Readers may know that Sudha Murthy, chairperson of Infosys Foundation, challenged the House of Tatas rule of not employing female engineers at their factory. But if shop floors were not considered fit workplaces for women, in an earlier era, laboratories too were deemed inappropriate spaces for them, we learn. One person who resisted the entry of young women researchers into the prestigious Indian Institute of Science was the director Sir C.V. Raman himself. The essay “The Scientist Lady” tells us of the chemist Kamala Sohonie who staged a Gandhi-style protest outside the Nobel laureate’s office in 1933 till she was admitted as a research student at the institute.

Ridiculous convention

More than one person from the post-independence era mentions years of separation from their spouses because of an inability to find appropriate work in the same city. This seems particularly true of couples in science. Unfortunately, the unwritten rule, which states that spouses should not be appointed in the same division, is faithfully followed in research institutes in our country, says Dr. D. Balasubramanian, President, Indian Academy of Sciences. The essay on the gifted chemist Darshan Ranganathan who was not offered a faculty position at IIT, Kanpur because her husband was a professor there, makes us livid at a callous system.
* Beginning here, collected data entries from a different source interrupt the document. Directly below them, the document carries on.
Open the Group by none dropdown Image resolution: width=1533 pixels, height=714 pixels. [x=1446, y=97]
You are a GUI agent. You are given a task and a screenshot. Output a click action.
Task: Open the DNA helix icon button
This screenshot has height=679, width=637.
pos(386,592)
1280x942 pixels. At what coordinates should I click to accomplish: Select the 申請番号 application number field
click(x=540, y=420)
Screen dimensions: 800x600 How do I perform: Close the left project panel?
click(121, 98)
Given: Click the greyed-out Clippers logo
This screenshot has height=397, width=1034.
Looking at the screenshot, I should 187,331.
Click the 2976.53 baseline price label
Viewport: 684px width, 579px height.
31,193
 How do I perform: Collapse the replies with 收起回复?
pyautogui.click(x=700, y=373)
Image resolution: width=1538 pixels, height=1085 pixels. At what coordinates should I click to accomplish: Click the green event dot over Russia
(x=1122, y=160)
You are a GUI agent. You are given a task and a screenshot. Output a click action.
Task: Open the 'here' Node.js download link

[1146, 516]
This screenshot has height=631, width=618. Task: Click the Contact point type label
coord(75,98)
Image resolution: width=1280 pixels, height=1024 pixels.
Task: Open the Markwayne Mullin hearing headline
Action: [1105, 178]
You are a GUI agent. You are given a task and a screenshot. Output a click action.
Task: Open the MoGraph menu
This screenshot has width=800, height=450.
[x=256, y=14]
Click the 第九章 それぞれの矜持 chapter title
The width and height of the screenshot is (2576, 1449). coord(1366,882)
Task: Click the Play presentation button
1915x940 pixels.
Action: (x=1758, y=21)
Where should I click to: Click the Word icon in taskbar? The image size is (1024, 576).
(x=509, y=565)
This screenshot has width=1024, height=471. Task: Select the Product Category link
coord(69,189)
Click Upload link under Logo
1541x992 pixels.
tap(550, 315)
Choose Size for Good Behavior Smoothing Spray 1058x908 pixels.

This timely anthology is a long-overdue acknowledgement of the struggles and triumphs of women scientists in our midst. A wider range of career choices are open to bright young people today but scientists are still vital for any knowledge-based economy. Girls who want that life in science will find many role models here. Every school and college library in India should order copies of the book right away. But readers don’t have to be women, scientists, or someone who is keen on science to enjoy the best of these inspiring real-life stories.

Read the article here.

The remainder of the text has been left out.